Rosita no es tan amiga de Clara como para hacerle confidencias íntimas. Por ello no ha sido sincera. Solo a Inés le contará las sensaciones vividas hoy. Le hablará de la reacción de su cuerpo al entrar en contacto con el de Javier en el baile. Una sensación que electrizaba todo su ser, nunca antes experimentada, aunque había bailado con varios muchachos. Rosita es consciente de que el motivo que la llevó a acercarse a Javier no es otro que el de hacer daño a Ana, pero ahora tiene que reconocer que le gusta estar a su lado. Que lo ha pasado infinitamente mejor que otras tardes y no solo por la alegría de ver sufrir a su enemiga.
—Pues te aseguro que formáis la pareja perfecta. Tan altos, tan guapos…
—Y tan mulatos —se ríe Rosita, sin dejar terminar a Clara.
—¿Y eso qué importancia tiene? No tienes ni idea de cuántas blancas suspiran por Javier y blancos por ti —comenta Clara.
—Es broma —dice Rosita, pero ella sabe que el hecho de que Javier sea mulato constituye una barrera que tal vez algún día pueda derribar.
—Te juro, Rosita, que a mí, que soy criolla, hija de catalán y canaria, no me importaría en absoluto casarme con un mulato —asegura Clara.
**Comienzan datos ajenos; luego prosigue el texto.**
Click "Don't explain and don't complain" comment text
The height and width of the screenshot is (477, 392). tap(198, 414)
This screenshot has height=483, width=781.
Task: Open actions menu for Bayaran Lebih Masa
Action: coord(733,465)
Las dos muchachas siguen haciéndose confidencias mientras pasean por el Malecón, que a aquella hora de la tarde está bastante animado. Muchos son los que acuden a ver la puesta del sol al lado del mar.
De regreso, se detienen cada poco a admirar los trajes de moda que se asoman a algunos escaparates.
—Me encanta este tipo de trajes un tanto ajustados —comenta Clara—, pero no me sientan muy bien.
—Tendrías que probártelos. A veces sucede que crees que un traje no te va y, cuando te ves con él, te das cuenta de que estabas equivocada —asegura Rosita, que propone—: ¿Quieres que entremos y lo comprobamos?
—No, mejor otro día. Se me hace tarde.
Nada más entrar en la calle O’Reilly, Clara señala uno de los cafés de amplios ventanales.
—¿No es aquel nuestro profesor don Sixto Velasco? —dice.
—Sí, es él, y creo que la mujer con la que se encuentra es mi madre —comenta Rosita, sorprendida.
—¿Quieres que entremos a saludarlos? —pregunta Clara.
—No, porque nos invitarán y tendremos que sentarnos con ellos —asegura Rosita.
—Como quieras.
A Rosita no le gusta nada ver a su madre con aquella compañía. Seguro que él la espía y se hace el encontradizo. Tiene que hablar en serio con ella, no debe frecuentar el trato de un conquistador profesional.